#### DATA TO PROCESS

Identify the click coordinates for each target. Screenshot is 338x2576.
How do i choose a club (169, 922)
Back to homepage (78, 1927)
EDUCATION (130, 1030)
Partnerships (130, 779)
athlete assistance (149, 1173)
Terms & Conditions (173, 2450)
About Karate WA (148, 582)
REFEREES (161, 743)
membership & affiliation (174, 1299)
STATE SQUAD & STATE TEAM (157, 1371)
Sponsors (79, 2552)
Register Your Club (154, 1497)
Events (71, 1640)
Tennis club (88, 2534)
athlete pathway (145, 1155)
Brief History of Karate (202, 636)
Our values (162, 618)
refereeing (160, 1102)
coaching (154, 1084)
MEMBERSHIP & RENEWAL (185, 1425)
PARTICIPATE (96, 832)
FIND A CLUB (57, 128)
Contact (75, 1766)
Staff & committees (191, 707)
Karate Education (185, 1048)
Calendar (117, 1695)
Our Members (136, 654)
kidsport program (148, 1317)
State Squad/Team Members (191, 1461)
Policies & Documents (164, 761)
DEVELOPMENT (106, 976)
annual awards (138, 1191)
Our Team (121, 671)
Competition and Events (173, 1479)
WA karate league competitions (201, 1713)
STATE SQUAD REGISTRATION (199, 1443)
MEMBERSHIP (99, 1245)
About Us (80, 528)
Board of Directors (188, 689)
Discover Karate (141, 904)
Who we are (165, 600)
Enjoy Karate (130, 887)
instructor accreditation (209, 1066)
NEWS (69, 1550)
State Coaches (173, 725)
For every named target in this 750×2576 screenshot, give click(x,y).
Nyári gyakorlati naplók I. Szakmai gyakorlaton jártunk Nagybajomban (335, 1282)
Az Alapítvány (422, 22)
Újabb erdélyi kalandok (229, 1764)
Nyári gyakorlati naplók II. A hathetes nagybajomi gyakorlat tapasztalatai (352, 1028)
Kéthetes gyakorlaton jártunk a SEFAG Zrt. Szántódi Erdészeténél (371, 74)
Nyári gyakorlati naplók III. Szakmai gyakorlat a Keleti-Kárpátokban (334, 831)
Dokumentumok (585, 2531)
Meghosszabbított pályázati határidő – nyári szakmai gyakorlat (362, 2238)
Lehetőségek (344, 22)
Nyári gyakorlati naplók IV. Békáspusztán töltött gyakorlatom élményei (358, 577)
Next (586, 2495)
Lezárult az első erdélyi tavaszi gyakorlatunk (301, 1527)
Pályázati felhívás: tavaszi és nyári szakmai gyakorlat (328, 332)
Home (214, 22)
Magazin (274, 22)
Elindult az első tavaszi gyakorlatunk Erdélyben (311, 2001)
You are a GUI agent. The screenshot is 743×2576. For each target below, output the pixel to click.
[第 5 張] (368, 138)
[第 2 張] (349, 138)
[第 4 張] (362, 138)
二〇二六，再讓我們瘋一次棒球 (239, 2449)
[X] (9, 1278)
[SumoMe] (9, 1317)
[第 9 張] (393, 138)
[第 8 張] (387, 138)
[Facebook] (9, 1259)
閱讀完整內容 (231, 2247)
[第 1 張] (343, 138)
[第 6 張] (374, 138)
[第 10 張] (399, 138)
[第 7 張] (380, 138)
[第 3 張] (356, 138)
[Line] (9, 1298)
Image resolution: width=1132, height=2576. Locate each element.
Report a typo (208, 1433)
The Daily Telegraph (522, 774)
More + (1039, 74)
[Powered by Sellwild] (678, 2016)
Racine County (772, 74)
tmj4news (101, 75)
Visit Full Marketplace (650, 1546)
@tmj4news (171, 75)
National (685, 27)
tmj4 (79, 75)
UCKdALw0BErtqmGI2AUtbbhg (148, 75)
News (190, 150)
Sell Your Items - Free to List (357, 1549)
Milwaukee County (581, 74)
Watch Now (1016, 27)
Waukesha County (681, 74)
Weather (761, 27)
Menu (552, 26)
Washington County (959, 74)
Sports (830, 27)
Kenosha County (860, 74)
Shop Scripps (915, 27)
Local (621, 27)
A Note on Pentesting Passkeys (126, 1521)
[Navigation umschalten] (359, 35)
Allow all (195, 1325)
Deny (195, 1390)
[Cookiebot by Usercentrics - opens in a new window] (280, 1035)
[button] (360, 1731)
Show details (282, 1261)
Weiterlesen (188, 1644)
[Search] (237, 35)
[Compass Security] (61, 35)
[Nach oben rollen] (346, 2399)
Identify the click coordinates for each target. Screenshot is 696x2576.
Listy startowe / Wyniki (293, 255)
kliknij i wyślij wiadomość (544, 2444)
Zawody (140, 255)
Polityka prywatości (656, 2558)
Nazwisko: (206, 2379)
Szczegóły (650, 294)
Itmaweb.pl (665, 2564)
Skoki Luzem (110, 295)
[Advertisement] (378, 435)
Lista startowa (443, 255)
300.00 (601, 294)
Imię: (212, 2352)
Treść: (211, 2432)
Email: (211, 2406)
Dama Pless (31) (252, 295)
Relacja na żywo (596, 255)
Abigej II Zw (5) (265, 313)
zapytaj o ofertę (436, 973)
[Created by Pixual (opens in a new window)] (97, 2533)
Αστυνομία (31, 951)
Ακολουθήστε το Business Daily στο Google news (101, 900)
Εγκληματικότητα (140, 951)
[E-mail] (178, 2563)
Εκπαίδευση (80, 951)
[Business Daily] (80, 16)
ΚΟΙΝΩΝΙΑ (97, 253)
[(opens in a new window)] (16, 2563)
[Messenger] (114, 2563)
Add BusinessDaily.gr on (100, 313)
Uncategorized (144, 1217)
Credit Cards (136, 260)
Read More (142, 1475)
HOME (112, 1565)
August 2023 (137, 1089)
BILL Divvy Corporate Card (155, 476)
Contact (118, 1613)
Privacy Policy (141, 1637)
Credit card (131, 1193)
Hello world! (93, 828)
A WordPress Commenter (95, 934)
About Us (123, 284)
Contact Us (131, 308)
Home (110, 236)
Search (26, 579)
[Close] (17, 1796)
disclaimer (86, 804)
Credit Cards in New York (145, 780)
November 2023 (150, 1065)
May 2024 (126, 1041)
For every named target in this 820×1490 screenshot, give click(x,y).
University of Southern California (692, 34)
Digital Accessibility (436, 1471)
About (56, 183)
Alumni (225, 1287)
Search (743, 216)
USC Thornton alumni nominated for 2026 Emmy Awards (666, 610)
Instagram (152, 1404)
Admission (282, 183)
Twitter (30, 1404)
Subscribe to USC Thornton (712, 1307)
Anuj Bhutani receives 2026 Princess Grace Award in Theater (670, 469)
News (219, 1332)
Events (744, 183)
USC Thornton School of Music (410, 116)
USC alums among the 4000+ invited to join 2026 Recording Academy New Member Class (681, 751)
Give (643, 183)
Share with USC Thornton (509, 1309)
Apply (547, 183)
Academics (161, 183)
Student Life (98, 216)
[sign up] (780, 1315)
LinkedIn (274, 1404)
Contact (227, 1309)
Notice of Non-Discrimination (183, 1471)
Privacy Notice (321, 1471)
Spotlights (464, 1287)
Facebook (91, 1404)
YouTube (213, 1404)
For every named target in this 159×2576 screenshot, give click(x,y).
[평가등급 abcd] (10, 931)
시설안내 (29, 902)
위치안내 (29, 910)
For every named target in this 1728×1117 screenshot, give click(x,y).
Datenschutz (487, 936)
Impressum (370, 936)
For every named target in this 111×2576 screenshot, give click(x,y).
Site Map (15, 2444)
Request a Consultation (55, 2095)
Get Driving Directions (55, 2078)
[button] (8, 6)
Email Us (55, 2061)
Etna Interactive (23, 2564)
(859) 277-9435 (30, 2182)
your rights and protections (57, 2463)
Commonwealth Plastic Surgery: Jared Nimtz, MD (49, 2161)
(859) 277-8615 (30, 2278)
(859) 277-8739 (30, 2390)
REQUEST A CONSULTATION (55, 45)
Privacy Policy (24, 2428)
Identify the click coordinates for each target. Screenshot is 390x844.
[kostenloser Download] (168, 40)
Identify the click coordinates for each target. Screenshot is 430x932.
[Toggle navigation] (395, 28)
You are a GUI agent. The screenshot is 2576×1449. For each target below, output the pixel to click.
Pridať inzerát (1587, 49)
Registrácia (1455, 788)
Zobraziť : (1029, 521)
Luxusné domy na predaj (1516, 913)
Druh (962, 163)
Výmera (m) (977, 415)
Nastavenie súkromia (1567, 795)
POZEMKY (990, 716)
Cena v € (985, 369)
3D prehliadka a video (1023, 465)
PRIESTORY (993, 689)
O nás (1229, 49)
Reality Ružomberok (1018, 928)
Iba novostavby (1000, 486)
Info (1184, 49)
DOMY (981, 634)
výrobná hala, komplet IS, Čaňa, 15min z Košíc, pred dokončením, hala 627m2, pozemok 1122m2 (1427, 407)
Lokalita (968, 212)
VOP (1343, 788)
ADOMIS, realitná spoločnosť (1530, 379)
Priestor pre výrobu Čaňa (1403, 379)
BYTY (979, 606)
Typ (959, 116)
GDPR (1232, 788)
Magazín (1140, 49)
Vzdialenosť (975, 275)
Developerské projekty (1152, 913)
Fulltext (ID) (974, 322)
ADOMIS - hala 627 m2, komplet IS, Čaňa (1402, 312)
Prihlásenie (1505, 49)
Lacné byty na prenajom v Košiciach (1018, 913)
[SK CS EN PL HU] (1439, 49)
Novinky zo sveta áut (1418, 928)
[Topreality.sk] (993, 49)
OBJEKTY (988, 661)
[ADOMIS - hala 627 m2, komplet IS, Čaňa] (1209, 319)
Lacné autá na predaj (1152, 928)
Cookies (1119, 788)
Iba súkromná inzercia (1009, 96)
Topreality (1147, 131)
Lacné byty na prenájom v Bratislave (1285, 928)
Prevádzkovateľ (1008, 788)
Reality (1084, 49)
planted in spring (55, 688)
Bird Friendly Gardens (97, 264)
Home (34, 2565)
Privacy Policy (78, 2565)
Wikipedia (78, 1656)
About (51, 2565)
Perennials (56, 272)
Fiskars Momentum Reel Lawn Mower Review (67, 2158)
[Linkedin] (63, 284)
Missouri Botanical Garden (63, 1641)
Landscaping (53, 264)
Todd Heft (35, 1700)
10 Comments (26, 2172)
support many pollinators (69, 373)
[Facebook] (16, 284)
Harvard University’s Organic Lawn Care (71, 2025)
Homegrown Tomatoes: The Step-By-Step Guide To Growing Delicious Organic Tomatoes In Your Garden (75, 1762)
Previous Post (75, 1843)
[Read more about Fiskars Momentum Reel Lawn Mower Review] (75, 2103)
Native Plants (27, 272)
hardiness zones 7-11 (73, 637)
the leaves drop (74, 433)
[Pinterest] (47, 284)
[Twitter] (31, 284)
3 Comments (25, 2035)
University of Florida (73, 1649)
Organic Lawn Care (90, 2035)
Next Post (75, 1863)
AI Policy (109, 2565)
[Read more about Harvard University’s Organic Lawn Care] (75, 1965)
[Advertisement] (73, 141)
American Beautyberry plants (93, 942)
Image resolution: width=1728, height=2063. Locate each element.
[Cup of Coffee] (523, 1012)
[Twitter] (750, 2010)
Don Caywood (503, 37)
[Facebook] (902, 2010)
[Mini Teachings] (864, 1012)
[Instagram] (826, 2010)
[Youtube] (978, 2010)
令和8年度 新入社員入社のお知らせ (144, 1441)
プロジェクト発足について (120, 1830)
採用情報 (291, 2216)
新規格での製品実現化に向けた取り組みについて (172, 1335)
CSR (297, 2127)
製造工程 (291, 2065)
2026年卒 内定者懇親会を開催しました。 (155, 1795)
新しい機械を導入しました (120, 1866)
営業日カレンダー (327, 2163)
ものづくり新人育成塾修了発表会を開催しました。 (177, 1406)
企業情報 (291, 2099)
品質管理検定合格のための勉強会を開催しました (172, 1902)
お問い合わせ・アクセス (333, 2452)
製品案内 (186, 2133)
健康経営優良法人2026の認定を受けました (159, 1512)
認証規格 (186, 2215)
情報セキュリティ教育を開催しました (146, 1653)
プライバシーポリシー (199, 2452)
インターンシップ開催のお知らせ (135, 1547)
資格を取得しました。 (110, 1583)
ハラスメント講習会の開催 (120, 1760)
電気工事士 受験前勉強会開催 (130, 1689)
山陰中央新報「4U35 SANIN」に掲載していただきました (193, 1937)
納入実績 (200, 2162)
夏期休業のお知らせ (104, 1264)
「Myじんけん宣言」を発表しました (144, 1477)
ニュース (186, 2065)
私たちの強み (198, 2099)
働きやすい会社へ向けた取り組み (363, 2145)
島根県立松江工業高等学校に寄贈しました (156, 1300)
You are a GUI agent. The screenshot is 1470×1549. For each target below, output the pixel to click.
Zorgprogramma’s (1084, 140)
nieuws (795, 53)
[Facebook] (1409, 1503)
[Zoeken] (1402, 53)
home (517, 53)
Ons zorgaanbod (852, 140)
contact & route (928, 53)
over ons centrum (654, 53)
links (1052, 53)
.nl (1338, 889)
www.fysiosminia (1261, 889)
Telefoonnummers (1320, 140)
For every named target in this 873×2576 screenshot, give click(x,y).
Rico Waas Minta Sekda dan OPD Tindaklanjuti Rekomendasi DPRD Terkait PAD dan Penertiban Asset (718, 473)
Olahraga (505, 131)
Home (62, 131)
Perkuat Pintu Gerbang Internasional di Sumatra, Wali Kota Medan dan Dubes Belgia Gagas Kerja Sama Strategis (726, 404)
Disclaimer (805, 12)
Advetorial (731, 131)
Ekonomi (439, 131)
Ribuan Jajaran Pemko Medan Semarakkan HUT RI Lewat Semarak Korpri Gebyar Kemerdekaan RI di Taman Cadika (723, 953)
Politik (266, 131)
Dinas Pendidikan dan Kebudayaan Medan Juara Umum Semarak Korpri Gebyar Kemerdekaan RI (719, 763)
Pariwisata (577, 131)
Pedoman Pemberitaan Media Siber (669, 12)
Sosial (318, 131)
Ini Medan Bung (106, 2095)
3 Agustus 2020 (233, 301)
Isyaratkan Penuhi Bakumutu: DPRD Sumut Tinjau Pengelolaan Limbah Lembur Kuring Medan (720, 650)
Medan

########

WHAT TO WORK ON
Copy out only the lines of the records above from the one with "Commonwealth Plastic Surgery: Jared" through the one with "Screenshot is 430x932.", exactly as they stand, both included.

RESPONSE AREA
Commonwealth Plastic Surgery: Jared Nimtz, MD (49, 2161)
(859) 277-8615 (30, 2278)
(859) 277-8739 (30, 2390)
REQUEST A CONSULTATION (55, 45)
Privacy Policy (24, 2428)
Identify the click coordinates for each target. Screenshot is 390x844.
[kostenloser Download] (168, 40)
Identify the click coordinates for each target. Screenshot is 430x932.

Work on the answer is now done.